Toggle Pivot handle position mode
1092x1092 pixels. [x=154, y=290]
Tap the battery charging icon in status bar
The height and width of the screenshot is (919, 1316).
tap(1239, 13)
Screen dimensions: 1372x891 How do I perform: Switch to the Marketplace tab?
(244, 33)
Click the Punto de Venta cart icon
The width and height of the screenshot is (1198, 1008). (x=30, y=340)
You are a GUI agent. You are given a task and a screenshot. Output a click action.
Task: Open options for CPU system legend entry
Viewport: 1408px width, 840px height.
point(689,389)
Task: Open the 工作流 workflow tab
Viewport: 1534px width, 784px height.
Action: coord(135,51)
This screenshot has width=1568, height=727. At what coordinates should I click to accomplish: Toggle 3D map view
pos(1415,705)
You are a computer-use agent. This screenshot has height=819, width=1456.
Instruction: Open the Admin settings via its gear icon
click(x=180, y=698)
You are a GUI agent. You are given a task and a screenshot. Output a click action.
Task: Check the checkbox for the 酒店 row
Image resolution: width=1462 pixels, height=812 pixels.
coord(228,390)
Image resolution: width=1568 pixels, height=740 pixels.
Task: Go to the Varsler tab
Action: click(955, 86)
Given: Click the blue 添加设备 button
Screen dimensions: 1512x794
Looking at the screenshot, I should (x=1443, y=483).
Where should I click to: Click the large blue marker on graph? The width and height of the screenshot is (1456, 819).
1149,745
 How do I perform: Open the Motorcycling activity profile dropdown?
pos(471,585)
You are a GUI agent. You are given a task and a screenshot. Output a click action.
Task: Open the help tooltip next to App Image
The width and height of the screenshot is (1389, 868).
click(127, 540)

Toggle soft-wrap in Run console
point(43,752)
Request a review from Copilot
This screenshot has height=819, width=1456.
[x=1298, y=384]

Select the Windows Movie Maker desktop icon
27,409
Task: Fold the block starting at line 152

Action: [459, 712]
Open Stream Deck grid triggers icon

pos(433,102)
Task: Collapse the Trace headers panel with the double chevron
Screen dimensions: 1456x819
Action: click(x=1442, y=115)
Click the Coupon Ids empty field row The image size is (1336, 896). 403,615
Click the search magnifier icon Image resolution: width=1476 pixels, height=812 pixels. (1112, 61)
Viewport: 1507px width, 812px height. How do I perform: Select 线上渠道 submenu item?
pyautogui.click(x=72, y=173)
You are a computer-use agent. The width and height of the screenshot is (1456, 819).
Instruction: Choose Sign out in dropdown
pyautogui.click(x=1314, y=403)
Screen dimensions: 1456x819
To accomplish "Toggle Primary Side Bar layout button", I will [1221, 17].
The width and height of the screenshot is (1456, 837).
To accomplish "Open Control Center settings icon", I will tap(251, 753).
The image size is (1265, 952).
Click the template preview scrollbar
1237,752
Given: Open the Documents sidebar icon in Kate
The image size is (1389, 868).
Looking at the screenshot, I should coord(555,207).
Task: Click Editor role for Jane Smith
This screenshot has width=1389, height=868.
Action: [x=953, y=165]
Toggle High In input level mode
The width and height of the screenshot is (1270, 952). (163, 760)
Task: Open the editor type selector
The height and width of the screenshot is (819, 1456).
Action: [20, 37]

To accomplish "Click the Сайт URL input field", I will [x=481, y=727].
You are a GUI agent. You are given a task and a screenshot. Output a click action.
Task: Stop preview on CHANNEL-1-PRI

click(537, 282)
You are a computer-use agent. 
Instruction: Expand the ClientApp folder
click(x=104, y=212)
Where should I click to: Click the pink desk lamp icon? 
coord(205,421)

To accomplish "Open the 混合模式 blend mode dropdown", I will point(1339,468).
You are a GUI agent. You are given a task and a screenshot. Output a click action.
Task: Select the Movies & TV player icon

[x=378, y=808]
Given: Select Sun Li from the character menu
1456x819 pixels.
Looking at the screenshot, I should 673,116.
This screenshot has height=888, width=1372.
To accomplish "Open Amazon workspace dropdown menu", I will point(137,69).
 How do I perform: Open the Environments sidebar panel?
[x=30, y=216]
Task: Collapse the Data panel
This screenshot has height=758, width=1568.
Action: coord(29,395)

★ ★ ★

■ **Directions**: All of the material above needs to be transcribed verbatim.

■ **Your solution**:
Toggle Pivot handle position mode
1092x1092 pixels. [x=154, y=290]
Tap the battery charging icon in status bar
The height and width of the screenshot is (919, 1316).
tap(1239, 13)
Screen dimensions: 1372x891 How do I perform: Switch to the Marketplace tab?
(244, 33)
Click the Punto de Venta cart icon
The width and height of the screenshot is (1198, 1008). (x=30, y=340)
You are a GUI agent. You are given a task and a screenshot. Output a click action.
Task: Open options for CPU system legend entry
Viewport: 1408px width, 840px height.
point(689,389)
Task: Open the 工作流 workflow tab
Viewport: 1534px width, 784px height.
Action: coord(135,51)
This screenshot has width=1568, height=727. At what coordinates should I click to accomplish: Toggle 3D map view
pos(1415,705)
You are a computer-use agent. This screenshot has height=819, width=1456.
Instruction: Open the Admin settings via its gear icon
click(x=180, y=698)
You are a GUI agent. You are given a task and a screenshot. Output a click action.
Task: Check the checkbox for the 酒店 row
Image resolution: width=1462 pixels, height=812 pixels.
coord(228,390)
Image resolution: width=1568 pixels, height=740 pixels.
Task: Go to the Varsler tab
Action: click(955, 86)
Given: Click the blue 添加设备 button
Screen dimensions: 1512x794
Looking at the screenshot, I should (x=1443, y=483).
Where should I click to: Click the large blue marker on graph? The width and height of the screenshot is (1456, 819).
1149,745
 How do I perform: Open the Motorcycling activity profile dropdown?
pos(471,585)
You are a GUI agent. You are given a task and a screenshot. Output a click action.
Task: Open the help tooltip next to App Image
The width and height of the screenshot is (1389, 868).
click(127, 540)

Toggle soft-wrap in Run console
point(43,752)
Request a review from Copilot
This screenshot has height=819, width=1456.
[x=1298, y=384]

Select the Windows Movie Maker desktop icon
27,409
Task: Fold the block starting at line 152

Action: [459, 712]
Open Stream Deck grid triggers icon

pos(433,102)
Task: Collapse the Trace headers panel with the double chevron
Screen dimensions: 1456x819
Action: click(x=1442, y=115)
Click the Coupon Ids empty field row The image size is (1336, 896). 403,615
Click the search magnifier icon Image resolution: width=1476 pixels, height=812 pixels. (1112, 61)
Viewport: 1507px width, 812px height. How do I perform: Select 线上渠道 submenu item?
pyautogui.click(x=72, y=173)
You are a computer-use agent. The width and height of the screenshot is (1456, 819).
Instruction: Choose Sign out in dropdown
pyautogui.click(x=1314, y=403)
Screen dimensions: 1456x819
To accomplish "Toggle Primary Side Bar layout button", I will [1221, 17].
The width and height of the screenshot is (1456, 837).
To accomplish "Open Control Center settings icon", I will tap(251, 753).
The image size is (1265, 952).
Click the template preview scrollbar
1237,752
Given: Open the Documents sidebar icon in Kate
The image size is (1389, 868).
Looking at the screenshot, I should coord(555,207).
Task: Click Editor role for Jane Smith
This screenshot has width=1389, height=868.
Action: [x=953, y=165]
Toggle High In input level mode
The width and height of the screenshot is (1270, 952). (163, 760)
Task: Open the editor type selector
The height and width of the screenshot is (819, 1456).
Action: [20, 37]

To accomplish "Click the Сайт URL input field", I will [x=481, y=727].
You are a GUI agent. You are given a task and a screenshot. Output a click action.
Task: Stop preview on CHANNEL-1-PRI

click(537, 282)
You are a computer-use agent. 
Instruction: Expand the ClientApp folder
click(x=104, y=212)
Where should I click to: Click the pink desk lamp icon? 
coord(205,421)

To accomplish "Open the 混合模式 blend mode dropdown", I will point(1339,468).
You are a GUI agent. You are given a task and a screenshot. Output a click action.
Task: Select the Movies & TV player icon

[x=378, y=808]
Given: Select Sun Li from the character menu
1456x819 pixels.
Looking at the screenshot, I should 673,116.
This screenshot has height=888, width=1372.
To accomplish "Open Amazon workspace dropdown menu", I will point(137,69).
 How do I perform: Open the Environments sidebar panel?
[x=30, y=216]
Task: Collapse the Data panel
This screenshot has height=758, width=1568.
Action: coord(29,395)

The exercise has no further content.